Can you return the records below exactly as they stand, but only from the first line through the one with "Task: Collapse the"?
*** PROVIDED RECORDS
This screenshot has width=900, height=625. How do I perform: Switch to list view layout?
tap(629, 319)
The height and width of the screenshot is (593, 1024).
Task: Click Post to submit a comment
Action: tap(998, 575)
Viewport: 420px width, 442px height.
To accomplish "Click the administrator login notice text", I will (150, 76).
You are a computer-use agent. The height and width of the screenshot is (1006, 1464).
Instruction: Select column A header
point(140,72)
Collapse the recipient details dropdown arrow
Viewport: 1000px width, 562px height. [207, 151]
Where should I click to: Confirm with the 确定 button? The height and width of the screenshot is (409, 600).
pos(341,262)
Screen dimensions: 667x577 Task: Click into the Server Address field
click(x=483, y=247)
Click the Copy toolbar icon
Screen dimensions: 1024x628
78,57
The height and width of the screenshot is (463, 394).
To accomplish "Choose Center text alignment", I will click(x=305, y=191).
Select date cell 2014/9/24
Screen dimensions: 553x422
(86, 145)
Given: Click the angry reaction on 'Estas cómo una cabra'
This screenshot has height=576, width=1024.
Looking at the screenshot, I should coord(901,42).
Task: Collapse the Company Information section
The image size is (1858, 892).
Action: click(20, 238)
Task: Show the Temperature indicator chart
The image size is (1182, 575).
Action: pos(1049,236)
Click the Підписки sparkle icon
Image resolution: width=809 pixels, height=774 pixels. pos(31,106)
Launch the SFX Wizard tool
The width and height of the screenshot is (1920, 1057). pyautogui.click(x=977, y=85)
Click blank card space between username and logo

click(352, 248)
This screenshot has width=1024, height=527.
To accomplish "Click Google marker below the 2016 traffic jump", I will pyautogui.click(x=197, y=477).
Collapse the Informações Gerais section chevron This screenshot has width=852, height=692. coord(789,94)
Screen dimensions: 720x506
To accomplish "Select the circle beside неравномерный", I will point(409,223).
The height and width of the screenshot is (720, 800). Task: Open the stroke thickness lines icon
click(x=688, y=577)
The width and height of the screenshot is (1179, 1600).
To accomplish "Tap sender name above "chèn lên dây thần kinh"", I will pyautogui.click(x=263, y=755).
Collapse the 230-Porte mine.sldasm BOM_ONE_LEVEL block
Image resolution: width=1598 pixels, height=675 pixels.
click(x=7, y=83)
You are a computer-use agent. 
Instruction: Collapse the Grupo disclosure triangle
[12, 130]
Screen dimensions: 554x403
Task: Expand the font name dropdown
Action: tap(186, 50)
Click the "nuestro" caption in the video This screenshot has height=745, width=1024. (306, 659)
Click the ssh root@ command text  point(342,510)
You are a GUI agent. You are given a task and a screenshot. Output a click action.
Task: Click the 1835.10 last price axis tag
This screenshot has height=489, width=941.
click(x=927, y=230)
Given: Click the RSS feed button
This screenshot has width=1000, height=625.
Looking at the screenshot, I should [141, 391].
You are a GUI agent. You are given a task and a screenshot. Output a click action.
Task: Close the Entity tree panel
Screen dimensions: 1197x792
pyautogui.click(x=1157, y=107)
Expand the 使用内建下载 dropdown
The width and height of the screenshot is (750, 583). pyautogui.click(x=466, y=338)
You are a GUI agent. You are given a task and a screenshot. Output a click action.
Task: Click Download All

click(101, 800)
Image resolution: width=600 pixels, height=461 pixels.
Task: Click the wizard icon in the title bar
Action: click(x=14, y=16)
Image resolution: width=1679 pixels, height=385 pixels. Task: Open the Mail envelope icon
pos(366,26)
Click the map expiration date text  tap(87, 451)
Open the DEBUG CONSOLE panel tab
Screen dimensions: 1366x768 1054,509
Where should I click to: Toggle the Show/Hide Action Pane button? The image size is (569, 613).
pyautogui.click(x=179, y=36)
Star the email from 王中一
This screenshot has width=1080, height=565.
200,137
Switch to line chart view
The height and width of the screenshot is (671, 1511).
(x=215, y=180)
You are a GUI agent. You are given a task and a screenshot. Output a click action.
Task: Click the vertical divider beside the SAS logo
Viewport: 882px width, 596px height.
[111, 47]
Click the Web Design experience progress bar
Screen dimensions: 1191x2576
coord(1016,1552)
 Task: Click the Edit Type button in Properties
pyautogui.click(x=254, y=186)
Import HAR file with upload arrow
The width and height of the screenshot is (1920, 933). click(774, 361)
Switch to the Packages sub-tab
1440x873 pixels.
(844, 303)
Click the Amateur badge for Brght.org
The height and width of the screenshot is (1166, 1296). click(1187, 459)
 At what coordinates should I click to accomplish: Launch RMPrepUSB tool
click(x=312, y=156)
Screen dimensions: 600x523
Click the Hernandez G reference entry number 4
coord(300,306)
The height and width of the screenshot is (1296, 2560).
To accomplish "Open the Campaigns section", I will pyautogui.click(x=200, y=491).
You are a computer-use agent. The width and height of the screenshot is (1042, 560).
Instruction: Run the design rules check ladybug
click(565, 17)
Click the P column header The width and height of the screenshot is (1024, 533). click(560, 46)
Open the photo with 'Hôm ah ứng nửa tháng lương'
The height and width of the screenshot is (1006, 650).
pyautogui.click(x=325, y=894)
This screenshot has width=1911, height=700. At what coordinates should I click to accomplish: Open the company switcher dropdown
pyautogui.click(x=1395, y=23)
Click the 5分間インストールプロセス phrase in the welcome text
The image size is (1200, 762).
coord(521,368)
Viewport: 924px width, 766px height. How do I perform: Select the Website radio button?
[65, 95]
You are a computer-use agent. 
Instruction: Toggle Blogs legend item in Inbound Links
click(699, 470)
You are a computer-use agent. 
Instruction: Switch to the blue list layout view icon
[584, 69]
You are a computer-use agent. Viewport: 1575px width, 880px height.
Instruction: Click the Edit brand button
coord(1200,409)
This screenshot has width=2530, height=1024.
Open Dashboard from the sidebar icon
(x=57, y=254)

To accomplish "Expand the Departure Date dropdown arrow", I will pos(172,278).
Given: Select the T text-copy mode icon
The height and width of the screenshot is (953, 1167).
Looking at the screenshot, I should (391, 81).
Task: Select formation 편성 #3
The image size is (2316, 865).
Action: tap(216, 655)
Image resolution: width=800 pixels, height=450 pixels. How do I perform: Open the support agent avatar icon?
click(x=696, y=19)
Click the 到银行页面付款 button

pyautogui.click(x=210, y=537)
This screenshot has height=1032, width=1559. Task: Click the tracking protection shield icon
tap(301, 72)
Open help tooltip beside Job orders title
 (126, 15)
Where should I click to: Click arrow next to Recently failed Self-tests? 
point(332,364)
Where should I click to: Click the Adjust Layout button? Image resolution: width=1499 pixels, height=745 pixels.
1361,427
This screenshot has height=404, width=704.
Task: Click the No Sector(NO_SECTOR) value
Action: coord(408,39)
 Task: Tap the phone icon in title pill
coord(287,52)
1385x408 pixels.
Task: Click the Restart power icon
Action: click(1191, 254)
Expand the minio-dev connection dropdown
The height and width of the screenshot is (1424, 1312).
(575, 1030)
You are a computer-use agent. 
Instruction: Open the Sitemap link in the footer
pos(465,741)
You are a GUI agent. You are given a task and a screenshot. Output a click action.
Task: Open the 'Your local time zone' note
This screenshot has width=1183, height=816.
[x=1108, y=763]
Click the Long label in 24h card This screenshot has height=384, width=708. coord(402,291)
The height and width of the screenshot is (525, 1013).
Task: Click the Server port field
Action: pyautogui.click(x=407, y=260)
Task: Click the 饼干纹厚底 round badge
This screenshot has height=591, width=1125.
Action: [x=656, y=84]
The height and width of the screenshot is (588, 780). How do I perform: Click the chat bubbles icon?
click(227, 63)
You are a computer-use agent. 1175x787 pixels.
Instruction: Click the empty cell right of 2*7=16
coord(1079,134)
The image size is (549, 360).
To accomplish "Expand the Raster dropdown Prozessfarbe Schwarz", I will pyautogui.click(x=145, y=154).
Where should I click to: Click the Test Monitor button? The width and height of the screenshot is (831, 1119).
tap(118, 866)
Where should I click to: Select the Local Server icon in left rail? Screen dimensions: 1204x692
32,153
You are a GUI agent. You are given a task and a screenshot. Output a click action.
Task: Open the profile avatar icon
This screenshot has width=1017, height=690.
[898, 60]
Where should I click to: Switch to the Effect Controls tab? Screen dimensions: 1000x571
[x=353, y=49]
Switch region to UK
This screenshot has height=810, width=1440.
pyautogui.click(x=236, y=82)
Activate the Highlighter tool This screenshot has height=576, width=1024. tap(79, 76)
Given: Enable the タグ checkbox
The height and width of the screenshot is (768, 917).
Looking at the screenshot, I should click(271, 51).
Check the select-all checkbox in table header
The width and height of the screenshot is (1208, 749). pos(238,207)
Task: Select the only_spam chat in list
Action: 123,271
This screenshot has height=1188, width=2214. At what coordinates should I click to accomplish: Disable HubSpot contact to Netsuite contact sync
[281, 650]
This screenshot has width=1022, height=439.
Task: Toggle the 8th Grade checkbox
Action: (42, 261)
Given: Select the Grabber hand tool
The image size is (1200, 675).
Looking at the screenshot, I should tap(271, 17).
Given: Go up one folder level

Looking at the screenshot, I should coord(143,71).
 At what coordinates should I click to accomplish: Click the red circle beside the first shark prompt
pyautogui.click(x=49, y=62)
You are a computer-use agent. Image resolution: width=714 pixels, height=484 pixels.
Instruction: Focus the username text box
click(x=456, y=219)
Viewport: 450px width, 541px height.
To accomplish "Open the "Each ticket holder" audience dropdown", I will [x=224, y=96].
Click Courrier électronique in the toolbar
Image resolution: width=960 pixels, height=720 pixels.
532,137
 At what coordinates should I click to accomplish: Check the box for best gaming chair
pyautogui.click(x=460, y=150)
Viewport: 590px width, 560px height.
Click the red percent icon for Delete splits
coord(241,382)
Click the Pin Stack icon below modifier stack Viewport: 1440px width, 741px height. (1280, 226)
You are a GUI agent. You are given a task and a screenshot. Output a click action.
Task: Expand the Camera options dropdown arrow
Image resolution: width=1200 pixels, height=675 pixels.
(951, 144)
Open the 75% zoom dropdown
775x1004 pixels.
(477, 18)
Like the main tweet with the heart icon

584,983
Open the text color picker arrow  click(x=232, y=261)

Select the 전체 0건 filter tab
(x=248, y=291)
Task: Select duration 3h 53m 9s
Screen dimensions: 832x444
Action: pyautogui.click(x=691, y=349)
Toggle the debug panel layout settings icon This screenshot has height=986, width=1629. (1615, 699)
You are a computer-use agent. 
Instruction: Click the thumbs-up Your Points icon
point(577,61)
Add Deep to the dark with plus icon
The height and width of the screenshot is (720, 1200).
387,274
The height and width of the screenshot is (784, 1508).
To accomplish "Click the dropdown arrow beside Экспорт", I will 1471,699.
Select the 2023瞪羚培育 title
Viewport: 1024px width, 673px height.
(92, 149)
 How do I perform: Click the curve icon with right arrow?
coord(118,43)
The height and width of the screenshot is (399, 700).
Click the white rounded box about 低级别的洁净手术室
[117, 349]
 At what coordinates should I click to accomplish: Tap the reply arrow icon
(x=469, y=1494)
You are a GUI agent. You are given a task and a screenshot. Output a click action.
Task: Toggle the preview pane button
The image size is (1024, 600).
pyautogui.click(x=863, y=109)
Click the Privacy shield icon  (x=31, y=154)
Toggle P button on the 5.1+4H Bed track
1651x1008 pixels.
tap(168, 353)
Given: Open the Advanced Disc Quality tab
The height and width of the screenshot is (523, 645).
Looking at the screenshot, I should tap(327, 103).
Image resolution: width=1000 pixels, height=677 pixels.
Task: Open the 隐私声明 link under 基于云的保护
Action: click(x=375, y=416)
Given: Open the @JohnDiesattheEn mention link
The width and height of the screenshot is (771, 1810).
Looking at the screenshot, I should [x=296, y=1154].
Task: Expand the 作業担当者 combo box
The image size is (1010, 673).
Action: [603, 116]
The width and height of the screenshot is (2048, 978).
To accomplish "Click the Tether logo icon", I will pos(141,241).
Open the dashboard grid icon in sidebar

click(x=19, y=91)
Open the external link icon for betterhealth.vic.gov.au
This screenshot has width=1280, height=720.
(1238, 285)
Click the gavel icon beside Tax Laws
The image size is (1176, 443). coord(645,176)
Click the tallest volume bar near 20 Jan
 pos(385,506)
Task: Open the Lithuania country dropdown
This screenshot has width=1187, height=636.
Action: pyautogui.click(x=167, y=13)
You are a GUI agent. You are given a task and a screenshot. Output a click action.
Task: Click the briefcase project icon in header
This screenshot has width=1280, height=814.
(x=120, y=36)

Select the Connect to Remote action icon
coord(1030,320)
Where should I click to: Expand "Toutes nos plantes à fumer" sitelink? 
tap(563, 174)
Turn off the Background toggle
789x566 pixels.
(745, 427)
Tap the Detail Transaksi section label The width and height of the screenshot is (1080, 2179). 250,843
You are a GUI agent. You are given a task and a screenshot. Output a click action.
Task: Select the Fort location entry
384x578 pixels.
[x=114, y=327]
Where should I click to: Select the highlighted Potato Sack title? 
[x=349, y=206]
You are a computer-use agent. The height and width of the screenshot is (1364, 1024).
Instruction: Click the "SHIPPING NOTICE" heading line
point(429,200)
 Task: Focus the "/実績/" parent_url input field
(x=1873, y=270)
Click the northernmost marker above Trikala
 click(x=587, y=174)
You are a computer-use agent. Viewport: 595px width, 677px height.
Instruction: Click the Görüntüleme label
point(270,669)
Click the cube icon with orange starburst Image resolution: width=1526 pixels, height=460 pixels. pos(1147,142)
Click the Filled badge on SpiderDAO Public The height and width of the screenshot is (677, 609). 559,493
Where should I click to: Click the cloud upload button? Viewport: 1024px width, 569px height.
******
#### [SOLUTION FOR THIS EXERCISE]
This screenshot has width=900, height=625. How do I perform: Switch to list view layout?
tap(629, 319)
The height and width of the screenshot is (593, 1024).
Task: Click Post to submit a comment
Action: tap(998, 575)
Viewport: 420px width, 442px height.
To accomplish "Click the administrator login notice text", I will (150, 76).
You are a computer-use agent. The height and width of the screenshot is (1006, 1464).
Instruction: Select column A header
point(140,72)
Collapse the recipient details dropdown arrow
Viewport: 1000px width, 562px height. [207, 151]
Where should I click to: Confirm with the 确定 button? The height and width of the screenshot is (409, 600).
pos(341,262)
Screen dimensions: 667x577 Task: Click into the Server Address field
click(x=483, y=247)
Click the Copy toolbar icon
Screen dimensions: 1024x628
78,57
The height and width of the screenshot is (463, 394).
To accomplish "Choose Center text alignment", I will click(x=305, y=191).
Select date cell 2014/9/24
Screen dimensions: 553x422
(86, 145)
Given: Click the angry reaction on 'Estas cómo una cabra'
This screenshot has height=576, width=1024.
Looking at the screenshot, I should coord(901,42).
Task: Collapse the Company Information section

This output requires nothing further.